Irony as MPs debate future of cash, Lloyds close branches
How ironic that on the day that MPs held an important debate on the future of cash, Lloyds Bank announced yet more branch closures. Talk about cocking a snook at those battling to keep nationwide access to cash on high streets.
The 48 doomed branches, details of which were announced last Wednesday, will all close by April next year. It will mean that since the start of the year, the banking behemoth has closed or announced the axeing of 148 branches. By next spring, it will have reduced its network of Lloyds, Halifax and Bank of Scotland branches down to 1,475.
In Lloyds' defence, the bank will still have more high street outlets than any other rival once the latest tranche of closures is implemented. Yet its move seems insensitive given the industry's ongoing discussions with cash champion Natalie Ceeney over a new regime that will enable an independent scrutineer to assess the likely impact of a branch closure – or for that matter ATM – on a local community.

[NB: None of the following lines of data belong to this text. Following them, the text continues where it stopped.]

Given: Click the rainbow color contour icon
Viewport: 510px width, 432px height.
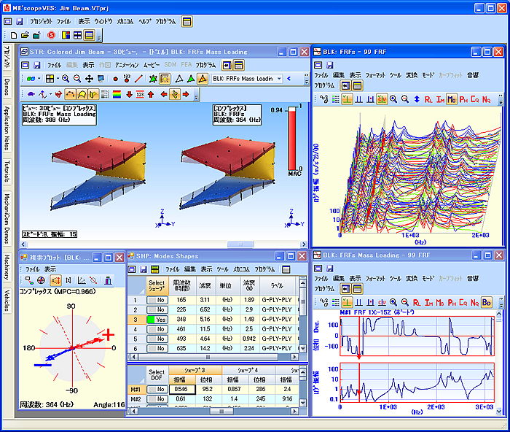Looking at the screenshot, I should point(115,93).
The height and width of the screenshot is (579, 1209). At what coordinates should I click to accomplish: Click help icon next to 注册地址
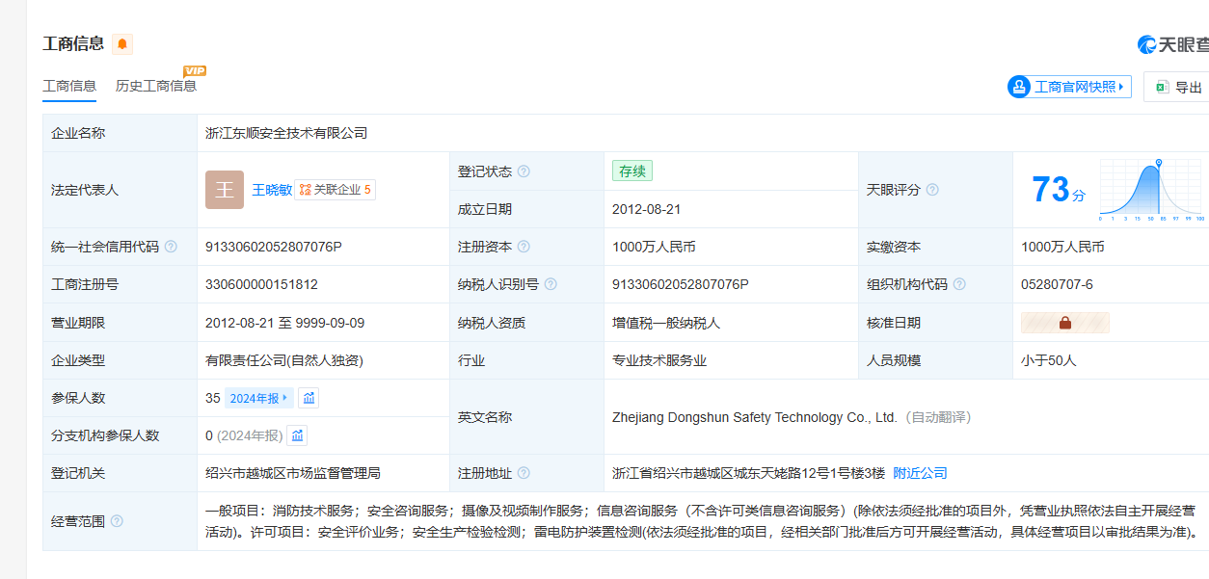[x=524, y=473]
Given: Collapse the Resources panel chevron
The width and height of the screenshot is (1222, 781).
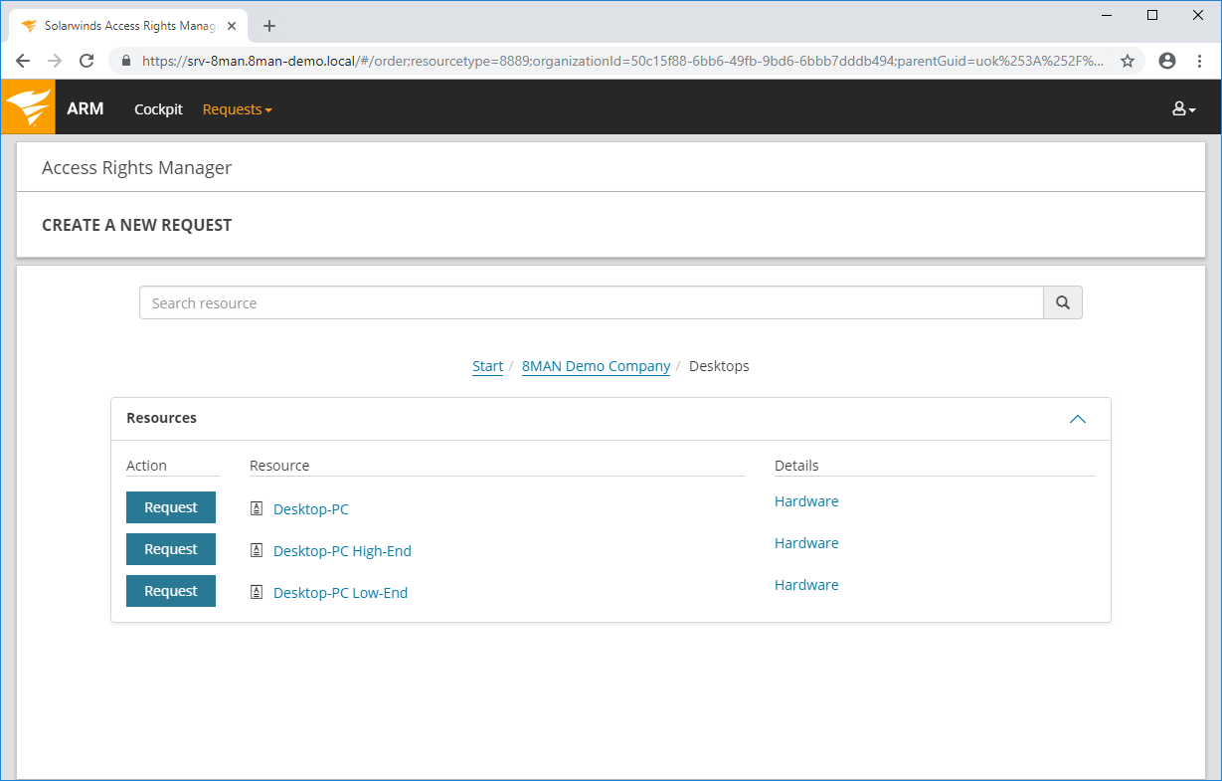Looking at the screenshot, I should click(1077, 419).
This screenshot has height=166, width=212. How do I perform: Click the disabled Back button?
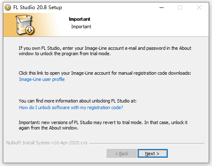[121, 154]
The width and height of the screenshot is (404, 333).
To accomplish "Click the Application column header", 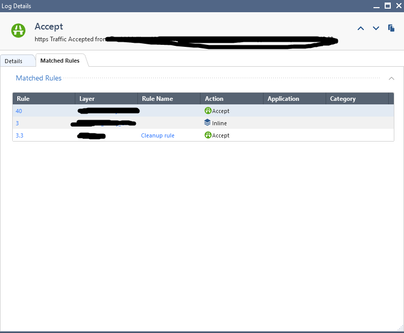I will (x=283, y=99).

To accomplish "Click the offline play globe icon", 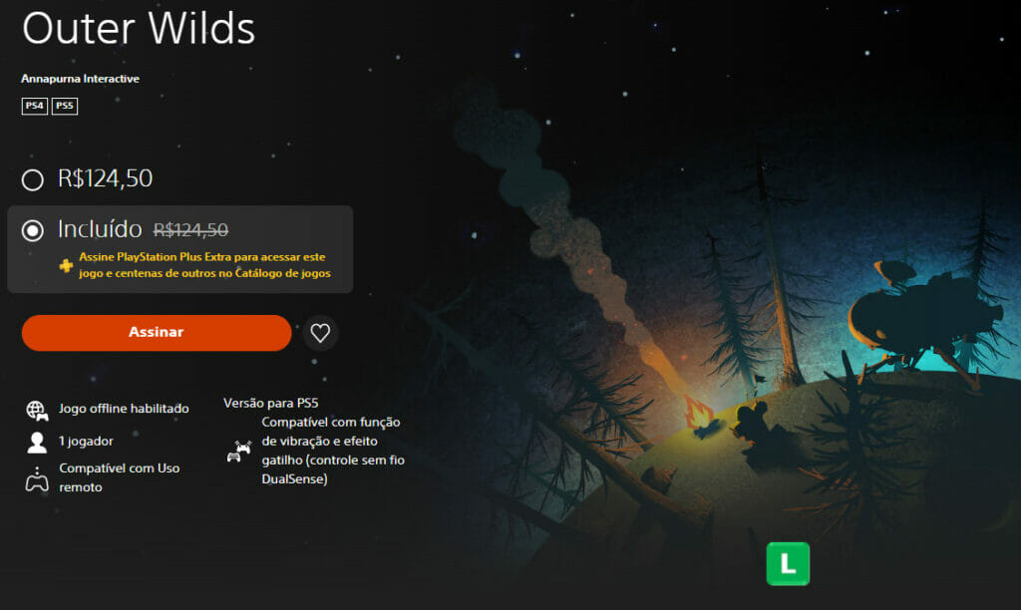I will coord(37,410).
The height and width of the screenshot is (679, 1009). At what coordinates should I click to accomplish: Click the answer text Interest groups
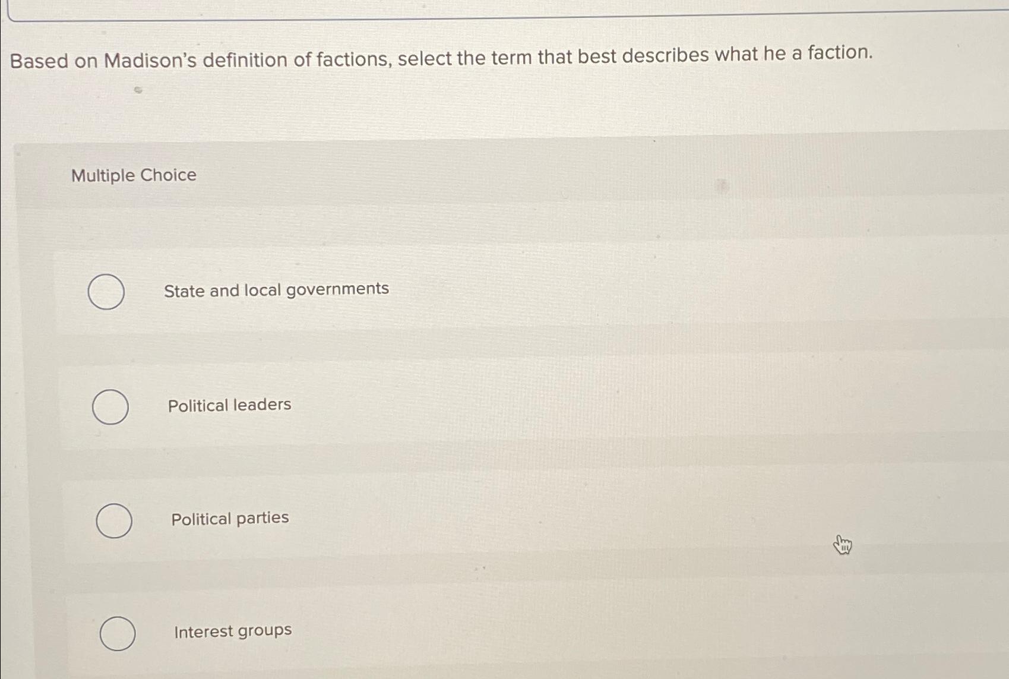[x=233, y=630]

If it threatens access to cash, the scrutineer (likely to be cash machine network Link) will be able to demand that the branch is only closed if a shared branch (offering services to customers of all the main banks) replaces it.
Those MPs who spoke at Wednesday's debate all stressed the importance of legislation to protect high street access to cash. Some even called for a moratorium on bank closures until such legislation is introduced. Worryingly, John Glen, the Treasury Minister given the task of coming up with appropriate legislation, said he was 'still contemplating' what to do.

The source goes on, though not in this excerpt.